__Selection__:
* Start *

Conejo Valley, LA, California

Center Program, Ohr Somayach Jerusalem

The Sefer HaChinuch (attributed by many to Rabbi Aharon HaLevi of Barcelona) shares an amazing insight into how a person’s actions, even when done unwillingly, have the power to influence and change a person’s behavior and his way of thinking for the better. For example, he states, if a person who is a “rasha gamor” (one who is totally devoid of mitzvah observance) is compelled until he does even one mitzvah, and this process is repeated daily until he does that mitzvahdaily — he will eventually become a “tzadik gamor” (completely righteous). Such is the amazing power of the action of a mitzvah upon a Jew. This is not mere behavior modification a la Skinner. It not only changes the behavior — it changes the mind. Of course, in our society it is illegal and ill-advised to compel a person to do something, such a mitzvah, against his will. However, I have seen with my own eyes the Sefer HaChinuch’s insight work on a fellow whom I knew in law school. He was an intellectual; a philosophy major at Brown University who had read extensively about religion, and was a dyed-in-the-wool atheist. He boarded off-campus with a couple of classmates who were Shabbat observant. Since they would not allow him to bring non-kosher food into the house or to cook anything himself he began to exclusively eat kosher food. On Friday nights and Shabbat mornings he went with his friends to shul, and then went with them to various families for the Shabbat meals. After three years of this, and all the while maintaining his intellectual disbelief, while immensely enjoying the food and company, he suddenly became convinced of the truth of Torah. He had no idea how this happened but it did! He went on marry a girl from a religious family, raise a Jewish family and become a pillar of the religious community in his city.

* End *

__Dataset extract__:
* Start *

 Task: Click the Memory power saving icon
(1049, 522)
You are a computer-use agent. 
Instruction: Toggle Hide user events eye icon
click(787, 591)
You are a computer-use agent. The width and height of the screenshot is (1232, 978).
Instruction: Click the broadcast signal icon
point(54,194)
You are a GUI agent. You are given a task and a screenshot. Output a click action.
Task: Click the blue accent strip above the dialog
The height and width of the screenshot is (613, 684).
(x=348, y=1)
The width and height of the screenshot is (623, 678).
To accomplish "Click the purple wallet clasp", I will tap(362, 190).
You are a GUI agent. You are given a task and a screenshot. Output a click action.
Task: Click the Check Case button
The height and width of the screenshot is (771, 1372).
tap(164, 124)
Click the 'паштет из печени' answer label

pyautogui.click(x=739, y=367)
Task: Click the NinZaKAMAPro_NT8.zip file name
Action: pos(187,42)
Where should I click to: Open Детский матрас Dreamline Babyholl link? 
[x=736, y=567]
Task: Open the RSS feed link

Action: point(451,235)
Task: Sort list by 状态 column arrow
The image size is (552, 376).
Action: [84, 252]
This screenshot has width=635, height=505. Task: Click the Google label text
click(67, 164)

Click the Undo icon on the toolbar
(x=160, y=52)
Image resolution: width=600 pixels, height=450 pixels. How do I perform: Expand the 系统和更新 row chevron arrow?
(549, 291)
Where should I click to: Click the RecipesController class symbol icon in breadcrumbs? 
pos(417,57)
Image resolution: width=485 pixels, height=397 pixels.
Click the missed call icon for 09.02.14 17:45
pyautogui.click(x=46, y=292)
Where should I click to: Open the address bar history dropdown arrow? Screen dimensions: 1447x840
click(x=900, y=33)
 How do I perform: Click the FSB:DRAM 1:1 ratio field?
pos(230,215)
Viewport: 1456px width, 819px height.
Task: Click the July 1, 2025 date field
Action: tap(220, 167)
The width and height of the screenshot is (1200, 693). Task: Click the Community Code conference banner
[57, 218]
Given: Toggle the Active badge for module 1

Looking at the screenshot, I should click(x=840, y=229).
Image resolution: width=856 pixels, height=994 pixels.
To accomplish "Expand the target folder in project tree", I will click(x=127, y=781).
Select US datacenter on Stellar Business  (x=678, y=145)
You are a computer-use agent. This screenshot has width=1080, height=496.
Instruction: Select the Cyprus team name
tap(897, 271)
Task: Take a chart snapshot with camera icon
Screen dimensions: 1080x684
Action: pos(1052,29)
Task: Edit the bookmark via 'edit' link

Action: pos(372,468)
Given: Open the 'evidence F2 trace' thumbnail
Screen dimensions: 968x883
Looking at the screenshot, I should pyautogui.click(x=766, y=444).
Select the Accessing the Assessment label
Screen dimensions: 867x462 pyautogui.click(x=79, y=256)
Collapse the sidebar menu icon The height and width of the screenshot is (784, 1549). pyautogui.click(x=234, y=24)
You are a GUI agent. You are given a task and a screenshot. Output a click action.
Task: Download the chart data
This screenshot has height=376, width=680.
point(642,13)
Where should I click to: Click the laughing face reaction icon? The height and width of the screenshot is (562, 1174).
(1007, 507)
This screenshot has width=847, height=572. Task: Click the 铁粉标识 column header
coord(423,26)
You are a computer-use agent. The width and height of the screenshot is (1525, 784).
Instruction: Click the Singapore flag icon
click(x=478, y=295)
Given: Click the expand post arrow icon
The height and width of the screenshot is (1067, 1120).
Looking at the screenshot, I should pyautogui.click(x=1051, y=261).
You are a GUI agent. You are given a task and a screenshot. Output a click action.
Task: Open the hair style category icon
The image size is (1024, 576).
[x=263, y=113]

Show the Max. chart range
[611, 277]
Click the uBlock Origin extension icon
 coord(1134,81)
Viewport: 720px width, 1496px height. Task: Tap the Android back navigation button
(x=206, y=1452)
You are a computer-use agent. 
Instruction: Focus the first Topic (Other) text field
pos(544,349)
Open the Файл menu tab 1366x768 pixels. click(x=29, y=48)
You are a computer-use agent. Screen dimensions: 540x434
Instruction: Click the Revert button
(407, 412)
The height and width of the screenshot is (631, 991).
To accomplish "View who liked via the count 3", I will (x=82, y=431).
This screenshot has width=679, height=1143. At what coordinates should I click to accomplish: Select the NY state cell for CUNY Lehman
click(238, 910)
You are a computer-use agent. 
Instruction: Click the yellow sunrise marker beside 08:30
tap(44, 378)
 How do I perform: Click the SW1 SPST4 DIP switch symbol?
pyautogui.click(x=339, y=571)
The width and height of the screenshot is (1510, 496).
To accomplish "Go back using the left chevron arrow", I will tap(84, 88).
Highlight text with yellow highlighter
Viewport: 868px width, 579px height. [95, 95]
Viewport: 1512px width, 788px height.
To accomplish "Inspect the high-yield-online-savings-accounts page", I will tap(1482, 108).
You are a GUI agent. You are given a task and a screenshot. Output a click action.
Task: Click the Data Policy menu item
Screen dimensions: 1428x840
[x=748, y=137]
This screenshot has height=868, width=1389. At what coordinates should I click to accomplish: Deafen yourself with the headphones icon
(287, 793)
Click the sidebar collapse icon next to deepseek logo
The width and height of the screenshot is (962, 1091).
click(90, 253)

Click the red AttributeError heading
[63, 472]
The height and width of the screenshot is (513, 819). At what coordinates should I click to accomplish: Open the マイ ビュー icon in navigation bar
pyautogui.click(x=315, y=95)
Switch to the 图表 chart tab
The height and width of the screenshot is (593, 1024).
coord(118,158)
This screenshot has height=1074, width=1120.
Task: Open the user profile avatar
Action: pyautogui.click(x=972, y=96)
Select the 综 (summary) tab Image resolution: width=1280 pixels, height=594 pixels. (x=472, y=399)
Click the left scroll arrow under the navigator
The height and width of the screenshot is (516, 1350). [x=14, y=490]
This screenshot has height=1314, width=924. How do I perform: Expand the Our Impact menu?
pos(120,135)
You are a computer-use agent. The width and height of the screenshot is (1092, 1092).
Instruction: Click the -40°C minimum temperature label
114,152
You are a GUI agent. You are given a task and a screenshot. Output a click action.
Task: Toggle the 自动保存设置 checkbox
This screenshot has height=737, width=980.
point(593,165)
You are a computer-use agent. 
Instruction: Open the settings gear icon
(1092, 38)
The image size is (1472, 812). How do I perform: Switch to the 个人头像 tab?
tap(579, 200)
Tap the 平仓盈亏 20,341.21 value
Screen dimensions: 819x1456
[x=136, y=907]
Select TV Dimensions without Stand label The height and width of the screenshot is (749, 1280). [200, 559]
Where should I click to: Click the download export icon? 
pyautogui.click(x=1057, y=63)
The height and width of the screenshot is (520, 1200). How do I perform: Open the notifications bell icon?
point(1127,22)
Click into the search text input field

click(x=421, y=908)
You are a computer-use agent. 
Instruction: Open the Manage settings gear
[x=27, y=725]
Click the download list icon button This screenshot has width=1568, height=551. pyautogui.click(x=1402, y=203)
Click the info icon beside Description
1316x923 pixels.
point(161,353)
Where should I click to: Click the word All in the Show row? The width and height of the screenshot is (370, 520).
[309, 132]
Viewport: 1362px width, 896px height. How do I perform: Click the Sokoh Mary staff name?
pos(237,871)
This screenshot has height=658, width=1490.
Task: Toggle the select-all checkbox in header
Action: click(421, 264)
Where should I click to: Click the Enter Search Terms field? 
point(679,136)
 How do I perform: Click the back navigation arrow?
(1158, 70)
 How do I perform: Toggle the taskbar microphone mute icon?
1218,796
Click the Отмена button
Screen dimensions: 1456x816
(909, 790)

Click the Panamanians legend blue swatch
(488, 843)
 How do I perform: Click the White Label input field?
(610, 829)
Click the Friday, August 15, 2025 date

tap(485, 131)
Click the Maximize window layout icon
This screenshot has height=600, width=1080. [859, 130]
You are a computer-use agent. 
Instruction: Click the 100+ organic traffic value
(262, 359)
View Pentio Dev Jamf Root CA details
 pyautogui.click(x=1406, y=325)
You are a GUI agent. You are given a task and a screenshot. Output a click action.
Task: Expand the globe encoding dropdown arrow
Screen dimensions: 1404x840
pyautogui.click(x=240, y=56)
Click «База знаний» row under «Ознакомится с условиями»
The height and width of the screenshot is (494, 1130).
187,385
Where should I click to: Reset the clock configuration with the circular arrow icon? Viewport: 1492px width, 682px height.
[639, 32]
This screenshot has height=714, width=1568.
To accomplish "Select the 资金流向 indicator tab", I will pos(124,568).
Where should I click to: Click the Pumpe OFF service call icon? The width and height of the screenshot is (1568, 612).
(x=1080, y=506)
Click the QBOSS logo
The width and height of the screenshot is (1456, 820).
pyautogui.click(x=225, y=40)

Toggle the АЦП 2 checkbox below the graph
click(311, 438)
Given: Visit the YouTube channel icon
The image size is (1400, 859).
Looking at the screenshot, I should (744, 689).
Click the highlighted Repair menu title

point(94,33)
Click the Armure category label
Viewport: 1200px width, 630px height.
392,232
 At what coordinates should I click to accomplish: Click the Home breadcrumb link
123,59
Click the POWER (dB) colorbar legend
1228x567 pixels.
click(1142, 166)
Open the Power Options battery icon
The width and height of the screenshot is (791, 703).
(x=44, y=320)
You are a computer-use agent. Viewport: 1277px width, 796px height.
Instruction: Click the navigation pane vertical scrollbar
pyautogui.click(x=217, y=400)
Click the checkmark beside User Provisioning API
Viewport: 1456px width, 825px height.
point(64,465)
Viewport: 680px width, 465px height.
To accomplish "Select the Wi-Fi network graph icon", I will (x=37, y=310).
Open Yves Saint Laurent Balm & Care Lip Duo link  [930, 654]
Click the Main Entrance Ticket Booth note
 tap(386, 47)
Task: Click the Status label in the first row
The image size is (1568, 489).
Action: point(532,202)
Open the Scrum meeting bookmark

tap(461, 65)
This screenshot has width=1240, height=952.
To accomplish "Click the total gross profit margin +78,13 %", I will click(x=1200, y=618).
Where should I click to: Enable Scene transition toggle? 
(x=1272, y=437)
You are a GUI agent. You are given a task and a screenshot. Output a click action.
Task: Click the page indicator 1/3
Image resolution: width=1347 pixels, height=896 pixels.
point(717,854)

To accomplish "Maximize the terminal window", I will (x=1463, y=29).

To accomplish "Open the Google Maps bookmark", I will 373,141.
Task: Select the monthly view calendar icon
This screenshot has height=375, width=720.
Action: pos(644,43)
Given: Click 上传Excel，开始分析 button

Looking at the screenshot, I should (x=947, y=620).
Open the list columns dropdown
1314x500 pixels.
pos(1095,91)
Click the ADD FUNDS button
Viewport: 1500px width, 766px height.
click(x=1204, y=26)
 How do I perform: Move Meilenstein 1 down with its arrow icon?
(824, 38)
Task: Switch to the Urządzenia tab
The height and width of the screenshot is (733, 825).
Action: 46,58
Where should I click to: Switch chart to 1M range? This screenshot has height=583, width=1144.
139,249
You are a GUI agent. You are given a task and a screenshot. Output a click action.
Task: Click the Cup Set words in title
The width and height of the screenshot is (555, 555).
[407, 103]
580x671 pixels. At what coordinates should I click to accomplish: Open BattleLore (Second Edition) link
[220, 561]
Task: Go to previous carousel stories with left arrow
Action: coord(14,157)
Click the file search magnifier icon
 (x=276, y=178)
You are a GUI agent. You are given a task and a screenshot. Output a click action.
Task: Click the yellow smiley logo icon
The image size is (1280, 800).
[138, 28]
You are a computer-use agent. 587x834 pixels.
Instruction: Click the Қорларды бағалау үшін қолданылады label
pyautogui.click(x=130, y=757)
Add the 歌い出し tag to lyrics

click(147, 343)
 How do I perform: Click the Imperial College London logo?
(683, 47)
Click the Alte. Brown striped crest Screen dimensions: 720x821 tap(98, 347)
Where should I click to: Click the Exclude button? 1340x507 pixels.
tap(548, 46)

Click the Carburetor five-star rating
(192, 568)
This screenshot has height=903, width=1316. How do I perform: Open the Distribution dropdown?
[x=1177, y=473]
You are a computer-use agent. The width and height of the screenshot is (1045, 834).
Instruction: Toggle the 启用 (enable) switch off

* End *

__Job A__:
Answer these questions from the passage about the Sefer HaChinuch:
(i) What does the passage say a "rasha gamor" who is compelled daily to do one mitzvah will eventually become?
(ii) At which university was the law school acquaintance a philosophy major?
(iii) For how many years did he keep this routine before becoming convinced of the truth of Torah?
__Job B__:
Rescale the lines of the listing starting at the line containing "Click the sidebar" and ending at the line containing "pyautogui.click(x=315, y=95)", both included. Reproduce every line, requests included, with each coordinate in the answers multiplied by 1.6 and rounded to a whole number, halves up.

__Full output A__:
(i) A "tzadik gamor" (completely righteous).
(ii) Brown University.
(iii) Three years.

__Full output B__:
Click the sidebar collapse icon next to deepseek logo
The width and height of the screenshot is (962, 1091).
click(144, 405)

Click the red AttributeError heading
[101, 755]
The height and width of the screenshot is (513, 819). At what coordinates should I click to accomplish: Open the マイ ビュー icon in navigation bar
pyautogui.click(x=504, y=152)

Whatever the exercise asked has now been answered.